Ce texte est essentiel pour commencer notre réflexion. Il servira en quelque sorte de fil directeur pour nous aider à comprendre beaucoup de choses :
il est impossible de concevoir, au nom même de la résurrection de la chair, de la communion des saints… de tout ce que nous affirmons dans la profession de foi, notre monde comme un monde de souffrance, l’au-delà comme un monde de joie, et ceci comme deux univers séparés (de façon somme toute assez « manichéenne »). La « perfection » qui est de Dieu n’est pas dans le pouvoir de l’homme par lui-même, mais en mettant précisément sa confiance (sa foi) en Dieu, il vit déjà, d’une certaine façon, la joie parfaite : mystère de Dieu…
l’homme fait à l’image de Dieu ne peut être étonné de connaître à la fois joie et souffrance ; la joie d’ailleurs n’est pas que désir et aspiration : elle se révèle une réalité dès ce monde, et donc une espérance au sens fort (non pas un « vœu pieu » comme on dit parfois, mais une réalité humaine qui doit être encore convertie au grand feu de l’Amour de Dieu). Nous devons devenir encore ce que profondément nous sommes : c’est-à-dire des êtres de joie.
l’union de la joie et de la souffrance dans la condition humaine alors que l’éternité n’est pas encore acquise (même si elle a été révélée et donnée) est une réalité, mais c’est cette condition que Dieu a épousé en s’incarnant dans le Christ, qui a connu lui la souffrance totale et la joie parfaite dans son existence terrestre, bien au-delà de tout ce que nous pouvons imaginer. C’est à l’image de Dieu que nous devons vivre cette réalité, sans en refuser l’une des faces (que ce soit la souffrance, inéluctable car liée à notre condition d’homme mortel, que ce soit la joie, car fondement de notre caractère déjà divin), jusqu’au jour où le Christ revenant « effacera toutes larmes de [nos] yeux » (Ap 21, 4).
L’homme, créature de Dieu, fils de Dieu par le salut qui lui a été donné, connaît déjà d’une certaine façon l’éternité dès cette vie ; ceci nous est répété par les Pères :
« La bonté divine, frères très chers, nous invite, pour le salut de nos âmes, aux joies de la béatitude éternelle, comme vous l’avez entendu dans la lecture qui nous occupe, où l’Apôtre disait : Réjouissez-vous toujours dans le Seigneur. Les joies du monde tendent à la tristesse ; mais les joies conformes à la volonté de Dieu attirent aux biens durables et éternels ceux qui y persévèrent. C’est pourquoi l’Apôtre ajoute : Je le répète, réjouissez-vous. » (Homélie ancienne sur la Lettre aux Philippiens, 4, 4 [attribuée à St Ambroise ?])
ET LE PRÉDICATEUR CONTINUE, COMMENTANT PAUL :
« Que votre sérénité soit connue de tous les hommes : c’est-à-dire que votre conduite sainte ne doit pas seulement apparaître devant Dieu, mais aussi devant les hommes, pour donner un exemple de sérénité et de réserve devant tous ceux qui demeurent avec vous sur la terre, ou encore pour laisser un bon souvenir devant Dieu et les hommes.

▶ **Consigne donnée A**:
Recopiez sans rien modifier les lignes des enregistrements, de celle qui contient « Given: Click the Discord taskbar icon » jusqu'à la fin des enregistrements, ces deux limites comprises.

▶ **Données à traiter**:
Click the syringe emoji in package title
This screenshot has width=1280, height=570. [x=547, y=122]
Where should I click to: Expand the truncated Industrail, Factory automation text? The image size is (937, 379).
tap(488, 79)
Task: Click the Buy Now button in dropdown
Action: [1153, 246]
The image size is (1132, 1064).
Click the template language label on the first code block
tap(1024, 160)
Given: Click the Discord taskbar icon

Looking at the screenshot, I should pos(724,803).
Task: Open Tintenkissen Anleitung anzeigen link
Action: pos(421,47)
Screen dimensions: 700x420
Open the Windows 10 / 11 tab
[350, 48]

▶ **Consigne donnée B**:
Répondez aux questions suivantes d'après l'extrait.
(i) Quelle référence de l'Apocalypse accompagne la promesse que le Christ « effacera toutes larmes de [nos] yeux » ?
(ii) À qui l'homélie ancienne sur la Lettre aux Philippiens est-elle attribuée, avec un point d'interrogation ?
(iii) Selon l'homélie citée, vers quoi tendent les joies du monde ?

▶ **Résultat final A**:
Given: Click the Discord taskbar icon

Looking at the screenshot, I should pos(724,803).
Task: Open Tintenkissen Anleitung anzeigen link
Action: pos(421,47)
Screen dimensions: 700x420
Open the Windows 10 / 11 tab
[350, 48]

▶ **Résultat final B**:
(i) Ap 21, 4.
(ii) À saint Ambroise.
(iii) Vers la tristesse.